L'ascolto mi ha lasciato senza parole con il Jazz, che ascolto prevalentemente, anche con gli amati D M l'insieme si è comportato ad alto livello. Sono contento, penso che la riparazione possa aspettare, forse a data indeterminata!!!

Casse acustiche particolari, scaturite da prove multiple e ascolti prolungati. Ho usato un fullrange Visaton e non contento della sua risposta complessiva gli ho aggiunto un woofer passivo sempre di 20 cm di diametro. Anche così non mi piaceva all'estremo superiore della gamma, pensando di fare cosa "non buona" ho inserito un tweeter a cupola da 2,5 pollicei.

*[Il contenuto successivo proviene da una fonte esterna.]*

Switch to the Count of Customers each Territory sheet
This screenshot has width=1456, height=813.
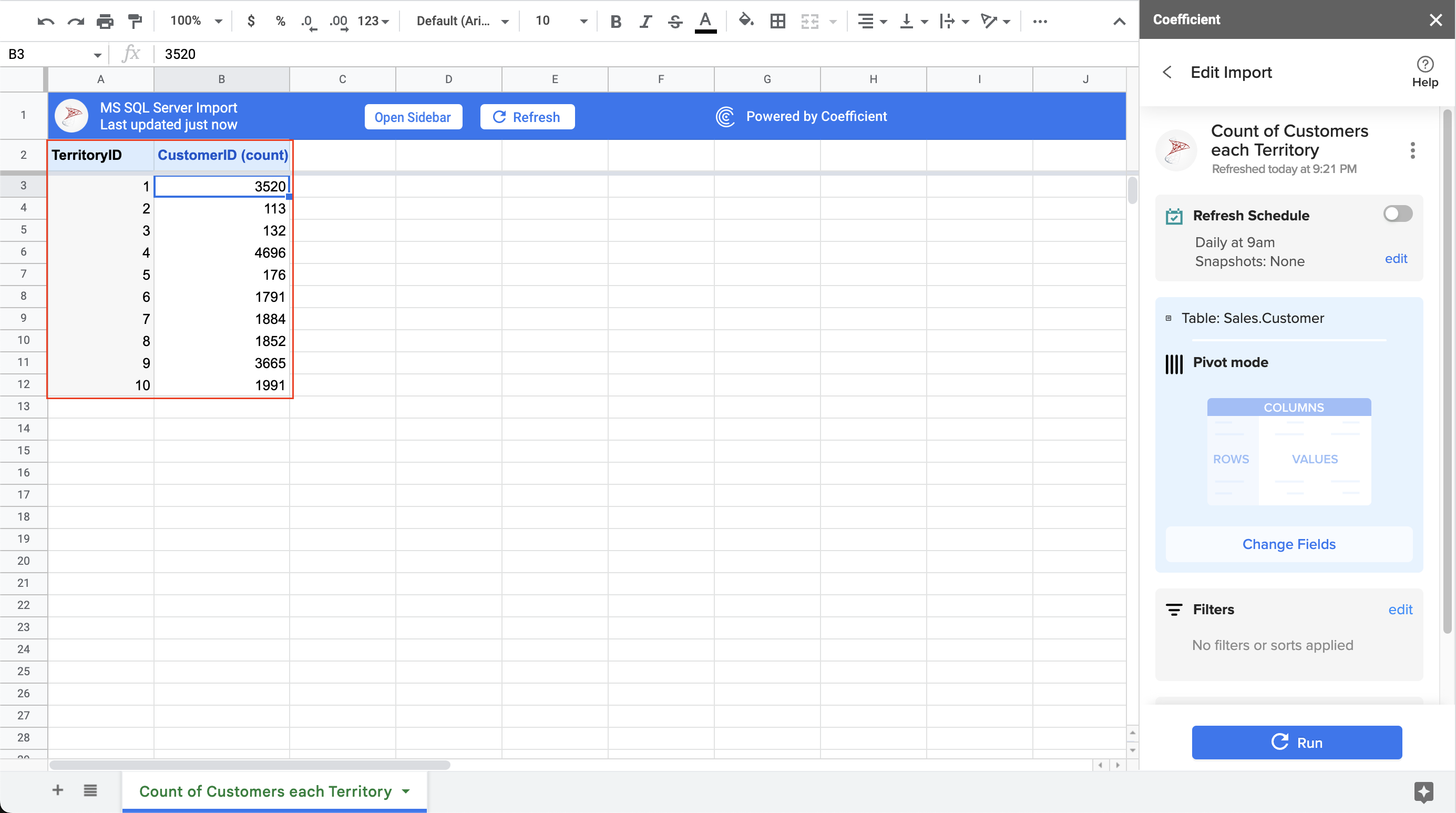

All'ascolto finale mi è piaciuto il tutto, nonostante la sovrapposizione delle frequenze da 6000 Hz in su nei due altoparlanti ( il fullrange è il tweeter ).
Così si è conclusa, per ora la, realizzazione di questo Speaker accompagnato da due ottimi piedistalli alti circa 30 centimetri, molto robusti e adatti al'uopo.

  • Casse CHARIO. OTTIME MINICASSE, pesanti, e costruite in modo splendido

  • Casse KLH , SUONO VERAMENTE MOLTO BUONO.
    Costruite bene e non al risparmio.

  • Casse BOSTON, costruzione economica ma suono coinvolgente

 

Open Journal di Luciano Noseda

Una vecchia coppia può rendere felice!

Il mercato dell'usato di Cormano è frequentatissimo, caotico, e se lo conosci tenti il tutto per tutto e arrivi prestissimo, diciamo, alle 5.30 AM ... quando arrivano i ricercatori incalliti. Quelli pronti a calpestare chicchessia pur di raggiungere il "pezzo unico", ribattezzato da me "il colpaccio".

Una cassa AR

Certo non sono in tanti ad alzarsi alle cinque il sabato per andare al mercatino.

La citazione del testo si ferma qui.